Since the very early stages of the COVID-19 outbreak, ADB has made several targeted interventions to help its DMCs take immediate action to respond to the challenge. It provided rapid support to some affected DMCs for emergency purchase of personal protective equipment, including gloves, medical masks, goggles or face shields, and gowns, and supplies for strengthening public health measures (e.g., soap, sanitizer, handheld no-touch thermometers, and thermal imaging cameras).

To date (29 May), ADB has provided technical assistance and quick-disbursing grant resources to 40 developing member countries totaling $81 million, including $4.6 million in technical assistance cofinancing. This has been done in close collaboration with a wide range of partners such as the World Health Organization, UNICEF, Centers for Disease Control and Prevention in the US and People’s Republic of China (PRC), the International Monetary Fund, and other multilateral development banks.

ADB’s response has also included quick-disbursing grants from the Asia Pacific Disaster Response Fund (APDRF) of up to $3 million each to meet immediate expenses. So far, 10 countries have received grants totaling $11.5 million.

Country-specific support for medical equipment, management, and surveillance of diseases is also being given via reallocation of resources within ongoing projects or through new projects.

For example, ADB repurposed on 9 April $50 million from Pakistan’s National Disaster Risk Management Fund (NDRMF) to support the government’s preventive and response efforts. ADB approved on 30 April a $100 million loan to support the Government of Bangladesh in its efforts to address the immediate public health requirements of COVID-19. ADB also approved on 27 April a $200 million loan to the Philippines to provide emergency cash subsidies to vulnerable households. On 7 May, ADB approved $30 million in extra financing for a health sector project in Mongolia to further strengthen the country’s preparedness and response and on 25 May a $20 million to the Lao PDR as additional financing to the Greater Mekong Subregion Health Security Project.

On 11 May 2020, ADB extended a $40 million grant to Afghanistan that will help increase the country’s capacity to manage the COVID-19 pandemic, strengthen hospital facilities, acquire vital medicines, and train thousands of frontline health workers.

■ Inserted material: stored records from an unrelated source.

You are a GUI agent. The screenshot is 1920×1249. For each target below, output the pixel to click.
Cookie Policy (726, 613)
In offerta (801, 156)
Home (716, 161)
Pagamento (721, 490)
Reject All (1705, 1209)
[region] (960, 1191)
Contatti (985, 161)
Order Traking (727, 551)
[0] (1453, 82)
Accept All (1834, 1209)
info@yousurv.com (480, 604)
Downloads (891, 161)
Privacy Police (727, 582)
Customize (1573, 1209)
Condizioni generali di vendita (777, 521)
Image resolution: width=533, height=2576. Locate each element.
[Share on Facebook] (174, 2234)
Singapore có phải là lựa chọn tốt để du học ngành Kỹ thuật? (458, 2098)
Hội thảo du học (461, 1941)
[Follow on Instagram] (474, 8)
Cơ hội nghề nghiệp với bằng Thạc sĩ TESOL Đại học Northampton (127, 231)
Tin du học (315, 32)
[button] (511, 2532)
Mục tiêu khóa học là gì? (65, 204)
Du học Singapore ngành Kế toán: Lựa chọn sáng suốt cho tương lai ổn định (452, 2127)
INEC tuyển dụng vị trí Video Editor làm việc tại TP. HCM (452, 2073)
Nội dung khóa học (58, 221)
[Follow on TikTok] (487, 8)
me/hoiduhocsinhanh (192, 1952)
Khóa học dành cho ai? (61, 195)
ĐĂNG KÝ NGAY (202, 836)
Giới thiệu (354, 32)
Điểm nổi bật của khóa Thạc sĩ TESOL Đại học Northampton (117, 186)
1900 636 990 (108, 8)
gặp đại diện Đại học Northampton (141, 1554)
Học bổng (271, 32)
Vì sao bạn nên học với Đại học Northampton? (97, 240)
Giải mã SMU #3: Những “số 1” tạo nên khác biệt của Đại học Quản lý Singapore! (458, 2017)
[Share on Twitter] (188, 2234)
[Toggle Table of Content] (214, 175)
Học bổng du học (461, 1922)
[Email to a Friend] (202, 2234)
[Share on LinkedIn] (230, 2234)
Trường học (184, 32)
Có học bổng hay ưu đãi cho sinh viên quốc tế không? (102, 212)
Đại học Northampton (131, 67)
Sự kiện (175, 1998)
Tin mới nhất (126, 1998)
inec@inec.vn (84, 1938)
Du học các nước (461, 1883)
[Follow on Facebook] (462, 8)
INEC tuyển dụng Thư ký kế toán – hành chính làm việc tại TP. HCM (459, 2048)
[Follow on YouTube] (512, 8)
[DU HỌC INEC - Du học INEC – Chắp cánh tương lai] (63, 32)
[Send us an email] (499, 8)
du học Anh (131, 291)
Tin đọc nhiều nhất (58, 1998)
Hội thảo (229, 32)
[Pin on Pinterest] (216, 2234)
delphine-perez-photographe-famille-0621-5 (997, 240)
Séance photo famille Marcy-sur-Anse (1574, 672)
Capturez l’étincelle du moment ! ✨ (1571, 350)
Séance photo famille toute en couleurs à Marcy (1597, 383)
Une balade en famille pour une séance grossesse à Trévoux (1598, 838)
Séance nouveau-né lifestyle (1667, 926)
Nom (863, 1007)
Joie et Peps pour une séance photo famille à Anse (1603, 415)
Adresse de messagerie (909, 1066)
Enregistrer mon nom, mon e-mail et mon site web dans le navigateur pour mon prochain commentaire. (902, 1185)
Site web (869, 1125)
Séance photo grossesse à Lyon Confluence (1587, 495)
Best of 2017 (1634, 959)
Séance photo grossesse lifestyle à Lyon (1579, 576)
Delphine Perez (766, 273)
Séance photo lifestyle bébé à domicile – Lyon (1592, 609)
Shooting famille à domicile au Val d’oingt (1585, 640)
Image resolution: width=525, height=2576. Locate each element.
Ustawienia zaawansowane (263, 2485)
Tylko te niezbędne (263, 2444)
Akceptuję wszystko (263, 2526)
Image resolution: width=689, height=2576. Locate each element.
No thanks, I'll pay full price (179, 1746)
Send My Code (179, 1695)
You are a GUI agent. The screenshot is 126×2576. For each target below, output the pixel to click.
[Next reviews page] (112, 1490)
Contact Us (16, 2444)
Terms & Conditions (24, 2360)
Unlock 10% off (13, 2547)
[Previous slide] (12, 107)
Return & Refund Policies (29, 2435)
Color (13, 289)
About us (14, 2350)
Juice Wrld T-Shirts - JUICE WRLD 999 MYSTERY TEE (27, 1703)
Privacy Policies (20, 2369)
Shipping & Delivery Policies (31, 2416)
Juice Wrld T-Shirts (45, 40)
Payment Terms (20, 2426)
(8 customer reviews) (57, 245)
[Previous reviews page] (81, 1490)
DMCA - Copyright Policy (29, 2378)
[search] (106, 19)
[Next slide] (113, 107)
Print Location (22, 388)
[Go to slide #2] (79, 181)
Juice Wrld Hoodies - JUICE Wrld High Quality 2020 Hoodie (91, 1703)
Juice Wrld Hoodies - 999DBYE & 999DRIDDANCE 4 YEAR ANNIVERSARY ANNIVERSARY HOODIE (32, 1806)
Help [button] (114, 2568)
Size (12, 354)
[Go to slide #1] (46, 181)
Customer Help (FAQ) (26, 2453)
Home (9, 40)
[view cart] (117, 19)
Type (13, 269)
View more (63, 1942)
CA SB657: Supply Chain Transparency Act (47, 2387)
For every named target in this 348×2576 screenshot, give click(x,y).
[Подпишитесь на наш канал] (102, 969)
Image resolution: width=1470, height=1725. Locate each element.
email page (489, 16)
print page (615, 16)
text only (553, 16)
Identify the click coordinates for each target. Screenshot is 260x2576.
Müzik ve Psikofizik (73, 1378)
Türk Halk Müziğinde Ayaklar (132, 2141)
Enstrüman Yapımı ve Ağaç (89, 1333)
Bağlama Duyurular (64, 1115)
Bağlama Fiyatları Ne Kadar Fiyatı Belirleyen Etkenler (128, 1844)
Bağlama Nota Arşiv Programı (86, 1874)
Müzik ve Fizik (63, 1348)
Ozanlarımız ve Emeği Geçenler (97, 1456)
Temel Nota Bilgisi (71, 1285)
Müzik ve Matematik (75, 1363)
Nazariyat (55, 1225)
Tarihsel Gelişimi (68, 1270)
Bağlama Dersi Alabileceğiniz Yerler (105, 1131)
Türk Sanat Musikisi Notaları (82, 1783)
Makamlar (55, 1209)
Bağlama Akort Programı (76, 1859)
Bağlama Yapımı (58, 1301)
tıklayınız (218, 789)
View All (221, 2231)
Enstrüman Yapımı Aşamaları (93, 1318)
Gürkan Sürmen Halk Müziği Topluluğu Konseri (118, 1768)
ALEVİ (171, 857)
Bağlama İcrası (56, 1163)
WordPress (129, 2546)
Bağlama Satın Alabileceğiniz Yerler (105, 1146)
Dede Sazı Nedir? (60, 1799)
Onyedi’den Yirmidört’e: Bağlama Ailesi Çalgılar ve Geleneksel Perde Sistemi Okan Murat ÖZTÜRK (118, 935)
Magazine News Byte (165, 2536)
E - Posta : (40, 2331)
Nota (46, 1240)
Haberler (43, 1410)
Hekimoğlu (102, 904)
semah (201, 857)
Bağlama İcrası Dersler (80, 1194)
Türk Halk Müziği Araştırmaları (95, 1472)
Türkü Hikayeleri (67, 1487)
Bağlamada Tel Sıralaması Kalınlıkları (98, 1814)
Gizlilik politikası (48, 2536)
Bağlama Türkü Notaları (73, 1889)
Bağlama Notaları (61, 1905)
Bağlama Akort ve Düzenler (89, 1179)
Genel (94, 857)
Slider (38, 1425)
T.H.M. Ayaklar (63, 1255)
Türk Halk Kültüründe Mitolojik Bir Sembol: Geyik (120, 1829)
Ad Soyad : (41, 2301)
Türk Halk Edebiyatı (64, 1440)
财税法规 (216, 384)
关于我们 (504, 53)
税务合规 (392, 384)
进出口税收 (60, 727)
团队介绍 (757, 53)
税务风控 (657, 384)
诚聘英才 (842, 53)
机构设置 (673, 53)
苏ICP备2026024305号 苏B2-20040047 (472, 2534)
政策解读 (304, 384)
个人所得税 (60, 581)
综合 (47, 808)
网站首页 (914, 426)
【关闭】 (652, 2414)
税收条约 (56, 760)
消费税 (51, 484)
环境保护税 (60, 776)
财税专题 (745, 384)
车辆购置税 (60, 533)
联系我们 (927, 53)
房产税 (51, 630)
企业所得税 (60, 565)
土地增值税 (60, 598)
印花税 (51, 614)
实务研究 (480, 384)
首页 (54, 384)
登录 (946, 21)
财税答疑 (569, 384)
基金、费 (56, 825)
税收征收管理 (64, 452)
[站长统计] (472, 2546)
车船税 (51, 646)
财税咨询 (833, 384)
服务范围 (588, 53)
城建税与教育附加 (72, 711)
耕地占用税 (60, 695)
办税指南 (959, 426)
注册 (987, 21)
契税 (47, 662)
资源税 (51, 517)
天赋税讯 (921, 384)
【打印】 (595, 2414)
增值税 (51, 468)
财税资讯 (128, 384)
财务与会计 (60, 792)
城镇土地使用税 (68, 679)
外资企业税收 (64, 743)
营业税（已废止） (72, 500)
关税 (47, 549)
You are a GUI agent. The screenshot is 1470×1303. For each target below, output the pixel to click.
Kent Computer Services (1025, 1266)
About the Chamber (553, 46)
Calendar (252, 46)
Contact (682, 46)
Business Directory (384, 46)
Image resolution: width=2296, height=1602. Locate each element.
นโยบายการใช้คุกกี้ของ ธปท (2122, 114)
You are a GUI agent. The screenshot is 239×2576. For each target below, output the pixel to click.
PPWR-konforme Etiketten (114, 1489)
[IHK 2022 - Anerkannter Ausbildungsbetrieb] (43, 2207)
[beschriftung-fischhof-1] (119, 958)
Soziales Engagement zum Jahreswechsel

On 19 May, ADB approved a $300 million emergency assistance loan for Pakistan that will support the purchase of emergency medical supplies and equipment, upgrade medical facilities, train health workers, and provide cash assistance to the poor and vulnerable through the government’s Ehsaas scheme.

We have provided to date (29 May) $658 million in financing to the private sector. Using our existing fast-track approval process for nonsovereign operations, we approved on 20 February 2020 a private sector loan of up to $18.6 million equivalent to a pharmaceutical distributor based in Wuhan, PRC, to enable the continued supply of essential medicines and personal protective equipment.

On 12 March 2020, ADB made available $200 million through ADB’s Supply Chain Finance Program for companies manufacturing and distributing medicines and other items needed to combat COVID-19. Through its partner financial institutions, ADB can provide essential working capital to such companies.

On 31 March 2020, ADB and China Gas Holdings Ltd. signed a $20 million private sector loan agreement to support natural gas and liquefied petroleum gas deliveries to households, hospitals, industry, and services in Wuhan and other affected areas in Hubei province, PRC.

On 6 May, ADB announced a guarantee for a $25 million trade loan to the State Pharmaceuticals Corporation of Sri Lanka to purchase medical supplies. ADB’s Trade Finance Program guaranteed 85% of the trade loan extended by Standard Chartered Bank to the state-owned People’s Bank and onwards to SPC to support its import of these critical medical goods.

The Trade Finance Program has supported more than 1,215 transactions valued at about $818 million, including $591 million from ADB’s own resources and $227 million in cofinancing.